The Skin Cancer Foundation has an interesting Valentine’s Day activity that they would like to suggest to you that can even be an indicator of the closeness and openness of your relationship: perform skin exams on each other! Research published in the Journal of the American Academy of Dermatology shows that couples in close and supportive relationships perform better skin exams than those in “below average” relationships because they are more comfortable and less self-consciousness when allowing a thorough examination. Now we have another reason to value a healthy relationship…early detection of skin cancer!
Performing skin exams with your partner can be helpful in detecting early signs of skin cancer because they could help to keep you on a regular schedule of exams and they are able to see closely in areas where you cannot (top of the head and every area on your back!).
Thank you to the Skin Cancer Foundation for passing along this helpful information on how to perform an easy and lifesaving procedure that should only last for about ten minutes:
- Examine head and face; especially the nose, lips, mouth and ears
- Check hands, including fingernails. In a full-length mirror examine elbows, arms and underarms.
- Examine the neck, chest and torso. Women: check under breasts.
- With back to mirror, use a hand mirror to inspect back of neck, shoulders, upper arms, back, buttocks, and legs.
- Sitting down, check legs and feet, including soles, heels and nails. Use hand mirror to examine genitals.

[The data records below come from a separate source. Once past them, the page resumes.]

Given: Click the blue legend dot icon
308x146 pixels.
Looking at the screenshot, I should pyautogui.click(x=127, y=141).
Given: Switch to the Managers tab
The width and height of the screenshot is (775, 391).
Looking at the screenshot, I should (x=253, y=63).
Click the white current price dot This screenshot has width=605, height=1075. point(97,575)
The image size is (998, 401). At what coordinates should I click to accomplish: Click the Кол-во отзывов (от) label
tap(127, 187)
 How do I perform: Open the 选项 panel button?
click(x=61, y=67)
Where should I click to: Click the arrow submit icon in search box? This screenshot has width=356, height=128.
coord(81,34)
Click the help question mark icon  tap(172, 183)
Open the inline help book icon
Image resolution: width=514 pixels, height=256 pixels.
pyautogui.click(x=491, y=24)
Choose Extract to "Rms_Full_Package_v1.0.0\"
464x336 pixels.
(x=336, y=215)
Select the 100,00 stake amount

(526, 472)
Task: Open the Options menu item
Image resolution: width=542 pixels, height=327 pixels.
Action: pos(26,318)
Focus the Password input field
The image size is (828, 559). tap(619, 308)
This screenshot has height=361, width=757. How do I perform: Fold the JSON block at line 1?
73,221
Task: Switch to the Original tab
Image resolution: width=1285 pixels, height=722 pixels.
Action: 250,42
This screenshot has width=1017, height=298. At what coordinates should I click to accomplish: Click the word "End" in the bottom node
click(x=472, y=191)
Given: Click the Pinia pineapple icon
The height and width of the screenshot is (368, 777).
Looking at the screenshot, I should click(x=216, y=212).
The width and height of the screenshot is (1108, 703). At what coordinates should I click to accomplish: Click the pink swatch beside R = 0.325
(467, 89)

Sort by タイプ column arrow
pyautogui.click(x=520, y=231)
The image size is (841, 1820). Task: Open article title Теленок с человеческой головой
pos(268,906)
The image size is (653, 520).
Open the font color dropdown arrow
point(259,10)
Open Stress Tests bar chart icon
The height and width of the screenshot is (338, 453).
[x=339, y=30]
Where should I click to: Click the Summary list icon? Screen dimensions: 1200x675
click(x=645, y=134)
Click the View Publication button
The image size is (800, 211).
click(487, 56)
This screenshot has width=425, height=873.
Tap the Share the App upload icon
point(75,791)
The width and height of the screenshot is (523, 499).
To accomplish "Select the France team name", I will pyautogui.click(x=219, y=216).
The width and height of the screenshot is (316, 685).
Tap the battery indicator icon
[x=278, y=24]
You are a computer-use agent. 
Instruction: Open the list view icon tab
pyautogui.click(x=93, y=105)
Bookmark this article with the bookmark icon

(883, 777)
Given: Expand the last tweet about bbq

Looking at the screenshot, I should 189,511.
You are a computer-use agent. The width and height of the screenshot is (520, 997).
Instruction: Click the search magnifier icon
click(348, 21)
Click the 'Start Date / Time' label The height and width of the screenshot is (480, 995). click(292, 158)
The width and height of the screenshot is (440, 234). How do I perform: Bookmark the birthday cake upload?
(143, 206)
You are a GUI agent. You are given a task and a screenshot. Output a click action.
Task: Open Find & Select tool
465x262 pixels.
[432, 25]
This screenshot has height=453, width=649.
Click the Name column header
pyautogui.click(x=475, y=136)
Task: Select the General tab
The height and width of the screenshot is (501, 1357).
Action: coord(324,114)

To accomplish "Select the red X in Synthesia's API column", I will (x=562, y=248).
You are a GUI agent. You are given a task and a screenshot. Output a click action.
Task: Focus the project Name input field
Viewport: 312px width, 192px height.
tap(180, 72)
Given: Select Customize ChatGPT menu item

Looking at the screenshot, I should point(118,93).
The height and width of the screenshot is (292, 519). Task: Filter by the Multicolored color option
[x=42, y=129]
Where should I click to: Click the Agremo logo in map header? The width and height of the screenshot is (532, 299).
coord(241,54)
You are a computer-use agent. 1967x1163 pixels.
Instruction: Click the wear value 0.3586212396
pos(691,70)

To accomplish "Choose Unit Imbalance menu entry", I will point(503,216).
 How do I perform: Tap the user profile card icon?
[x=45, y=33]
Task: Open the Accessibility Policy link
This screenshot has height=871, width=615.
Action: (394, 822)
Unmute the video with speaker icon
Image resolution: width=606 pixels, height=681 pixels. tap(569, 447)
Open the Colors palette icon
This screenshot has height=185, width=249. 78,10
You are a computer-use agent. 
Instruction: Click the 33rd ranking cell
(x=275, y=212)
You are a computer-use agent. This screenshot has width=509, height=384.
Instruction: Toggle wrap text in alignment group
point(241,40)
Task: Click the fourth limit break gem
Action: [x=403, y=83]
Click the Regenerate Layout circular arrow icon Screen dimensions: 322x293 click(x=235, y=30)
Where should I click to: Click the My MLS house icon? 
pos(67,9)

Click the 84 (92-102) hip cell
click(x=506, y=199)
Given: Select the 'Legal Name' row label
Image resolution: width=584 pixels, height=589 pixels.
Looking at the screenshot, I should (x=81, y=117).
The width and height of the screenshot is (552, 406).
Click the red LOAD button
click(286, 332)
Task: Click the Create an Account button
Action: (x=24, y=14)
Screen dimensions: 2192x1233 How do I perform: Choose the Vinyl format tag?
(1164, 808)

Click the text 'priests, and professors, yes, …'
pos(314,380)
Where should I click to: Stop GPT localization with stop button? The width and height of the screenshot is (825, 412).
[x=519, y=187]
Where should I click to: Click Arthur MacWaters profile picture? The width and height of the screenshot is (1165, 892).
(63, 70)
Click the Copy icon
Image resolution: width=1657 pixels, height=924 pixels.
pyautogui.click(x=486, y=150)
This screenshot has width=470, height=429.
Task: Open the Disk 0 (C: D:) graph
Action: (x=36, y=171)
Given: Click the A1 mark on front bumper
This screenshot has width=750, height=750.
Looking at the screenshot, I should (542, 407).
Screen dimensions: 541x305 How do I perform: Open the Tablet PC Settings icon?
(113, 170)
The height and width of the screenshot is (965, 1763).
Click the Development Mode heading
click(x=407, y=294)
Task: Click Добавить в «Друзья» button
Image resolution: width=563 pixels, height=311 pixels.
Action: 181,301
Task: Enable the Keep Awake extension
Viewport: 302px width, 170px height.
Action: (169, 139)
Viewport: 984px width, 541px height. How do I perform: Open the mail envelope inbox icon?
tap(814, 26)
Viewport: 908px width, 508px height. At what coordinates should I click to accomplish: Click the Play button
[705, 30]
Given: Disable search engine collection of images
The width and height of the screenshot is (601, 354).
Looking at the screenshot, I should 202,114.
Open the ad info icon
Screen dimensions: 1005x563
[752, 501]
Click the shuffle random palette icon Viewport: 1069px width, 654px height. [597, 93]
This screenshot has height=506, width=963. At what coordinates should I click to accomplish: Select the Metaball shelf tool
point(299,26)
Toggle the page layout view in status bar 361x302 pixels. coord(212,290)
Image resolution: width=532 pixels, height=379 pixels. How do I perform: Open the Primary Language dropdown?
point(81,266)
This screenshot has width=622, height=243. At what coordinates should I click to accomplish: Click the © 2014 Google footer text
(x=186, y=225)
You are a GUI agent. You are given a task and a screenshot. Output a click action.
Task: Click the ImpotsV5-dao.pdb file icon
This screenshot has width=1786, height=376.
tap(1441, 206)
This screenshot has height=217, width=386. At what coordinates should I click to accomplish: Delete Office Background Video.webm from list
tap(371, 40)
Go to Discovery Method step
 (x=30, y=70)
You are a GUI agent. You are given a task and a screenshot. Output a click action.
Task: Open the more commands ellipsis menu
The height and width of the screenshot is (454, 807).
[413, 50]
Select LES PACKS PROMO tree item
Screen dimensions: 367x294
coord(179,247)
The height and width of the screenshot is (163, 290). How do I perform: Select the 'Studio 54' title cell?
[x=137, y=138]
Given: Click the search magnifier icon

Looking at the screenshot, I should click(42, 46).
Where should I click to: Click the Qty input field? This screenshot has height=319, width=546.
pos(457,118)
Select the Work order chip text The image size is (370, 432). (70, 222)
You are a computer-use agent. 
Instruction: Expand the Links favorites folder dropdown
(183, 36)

I think with that list it’s pretty evident why a close and comfortable relationship would be extremely helpful when conducting such a thorough exam! There are definitely a lot of places that would be difficult to examine on your own, and it’s important to be aware of any new spots that develop.
Even though this may not be the most romantic activity for Valentine’s Day, it is an extremely important routine that you should incorporate into your life as soon as possible. To find out more about skin cancer and self-exams, please visit:
While self exams do not replace regular visits to a physician, proper performance of self-examinations offer the best chance to detecting early melanoma.